Bargaining Bulletin #14
WASHINGTON, Aug. 2 – After 20 months of tough bargaining, Guild negotiators announced a tentative agreement with EFE News Services that provides a two-year period of unpaid furloughs, followed by the first wage increase for the company’s U.S. staff since 2008. (Read in Spanish/Artículo en Español)
Guild leadership has approved the tentative pact, which now goes to members for a ratification vote. The contract calls for all workers to take 24 unpaid furlough days over a two-year period, starting in 2014. Workers also must pay 5 percent of the cost of the current medical insurance plan.
In 2015, however, wages will go up 2 percent across the board.
“The cuts will be painful, but there is a light at the end of the tunnel,” said Jorge Bañales, a reporter in Washington, D.C., and EFE unit chair.
EFE, based in Madrid, sought large payroll savings because of the ongoing economic crisis in Spain. The company, state supported but independent, is the world’s largest Spanish-language news agency. Throughout the bargaining, the Guild, which represents U.S. workers, sought to balance the need for savings with a plan that was minimally disruptive for staffers and provided a real wage improvement after six years of wage freezes.In a major victory for employees, the agreement – for the first time – contains a non-discrimination provision that can be legally enforced through arbitration.
Guild members, who work in Washington, New York, California, and Miami, stood together during bargaining, donning red T-shirts and sharing images on social media.

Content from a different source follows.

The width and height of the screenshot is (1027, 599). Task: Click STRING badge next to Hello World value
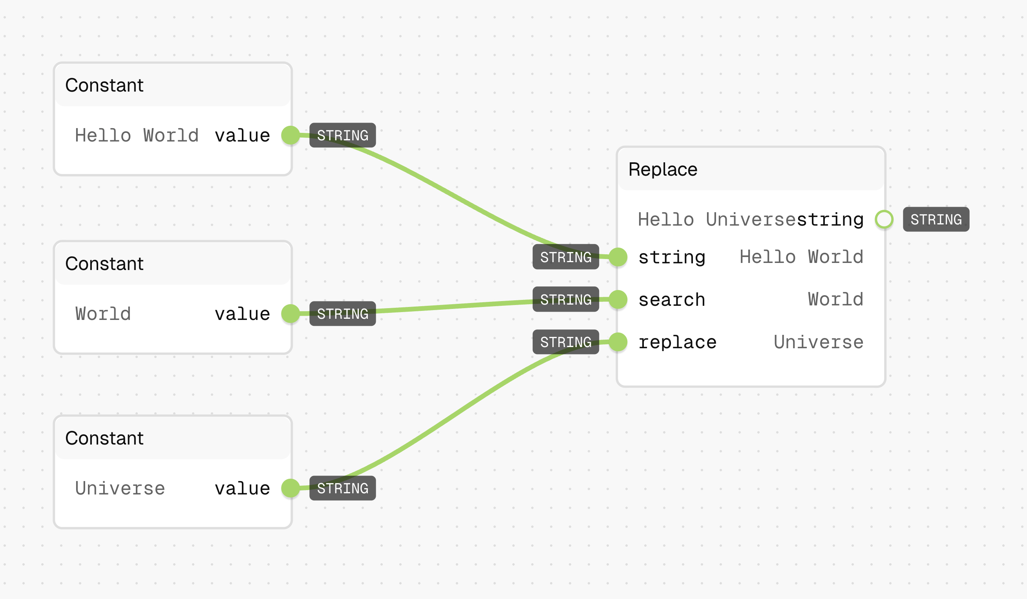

“EFE staffers have a lot to be proud of in remaining united for such a long time and achieving real progress in the face of huge economic pressure,” said Martha Waggoner, NMG president. “We look forward to working with EFE to improve quality journalism in the Spanish language.”[fb-share]
In other contract changes:
- Editors and Reporters will no longer be in separate classifications. Editors will be moving up to the Reporter wage scale.

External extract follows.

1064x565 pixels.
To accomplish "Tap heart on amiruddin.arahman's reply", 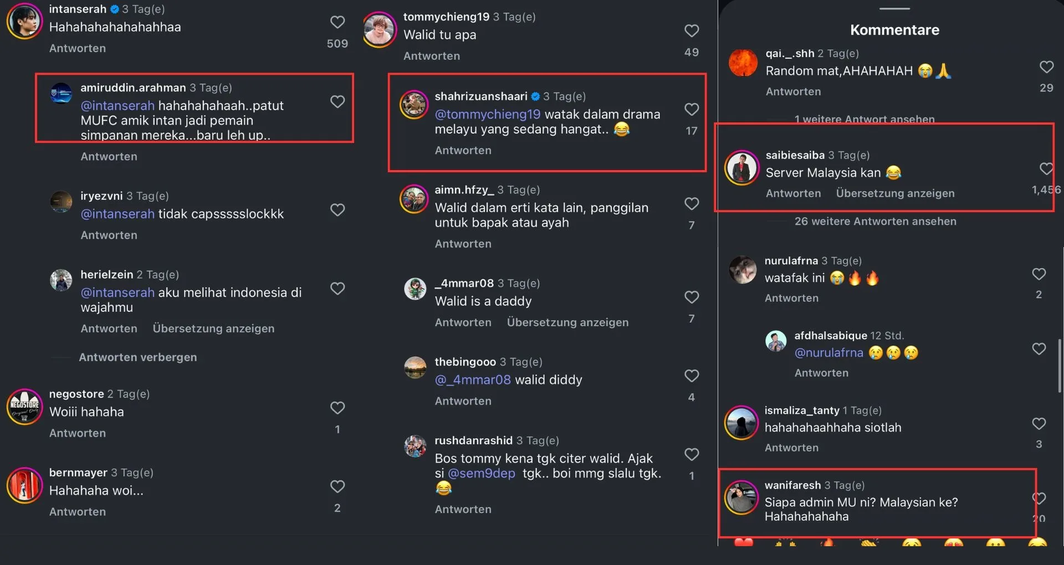I will (x=337, y=102).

- The Junior Reporter classification will only pay an entry-level wage for two years, instead of the previous three-year period.
- EFE will count prior, worldwide company service in establishing vacation benefits. Up till now, an employee who worked for EFE overseas started with vacation benefits equal to that of a new hire.

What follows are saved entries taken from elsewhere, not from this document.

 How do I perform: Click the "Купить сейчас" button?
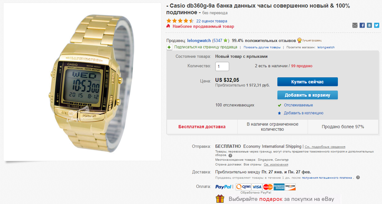tap(308, 82)
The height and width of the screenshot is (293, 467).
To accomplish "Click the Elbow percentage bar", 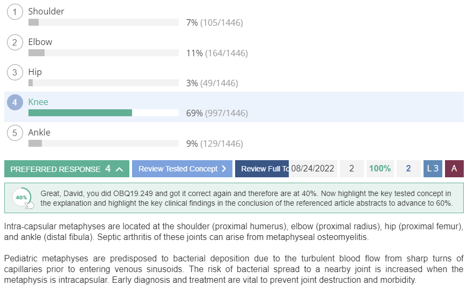I will pyautogui.click(x=104, y=53).
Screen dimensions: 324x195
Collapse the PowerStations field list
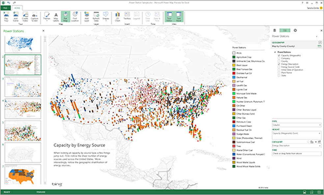(x=275, y=52)
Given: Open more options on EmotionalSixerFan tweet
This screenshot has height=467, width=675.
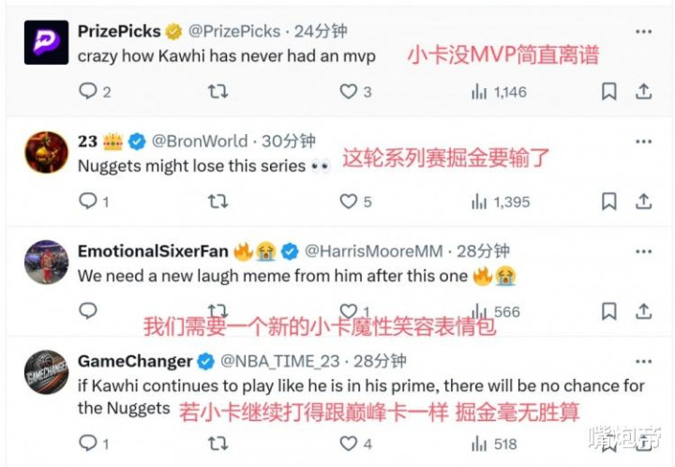Looking at the screenshot, I should click(x=643, y=251).
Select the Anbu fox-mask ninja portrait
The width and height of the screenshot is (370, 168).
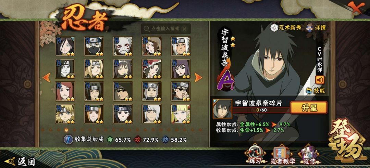click(x=123, y=46)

- New language defines the use of “interns,” who must be enrolled university students, and the usage of interns must comply with U.S. Department of Labor guidelines. EFE will be allowed two such interns per U.S. bureau. In addition, EFE will commit to recruiting half of all future interns from the United States.
- The employer 401(k) plan contribution remains at 2% of salary.
- The furlough cost impact will be distributed evenly over 48 consecutive pay periods, minimizing the disruption in wages for staff. Furloughs would start in January 2014 and end in December 2015.
- New provisions address situations where natural disasters prevent safely commuting to work.
- Training for multimedia skills is extended.
- The grievance process has been streamlined and made more manageable to resolve workplace disputes.
- The agreement extends 42 months, starting Jan. 1, 2012 and expiring June 30, 2016. Unlike the previous agreement, there are no re-opener provisions.
EFE workers voted to join the Guild in 2005. The News Media Guild also represents workers at The Associated Press and United Press International. It is a unit of The Newspaper Guild-Communications Workers of America, the premier union for news industry professionals.
Representing the Guild were Bañales, rank-and-file negotiator Winston Rodríguez, and Tony Winton, chief negotiator, a former NMG president.
Representing EFE were José Manuel Sanz and Laureano García, EFE News Services vice presidents, and attorney Arturo Ross.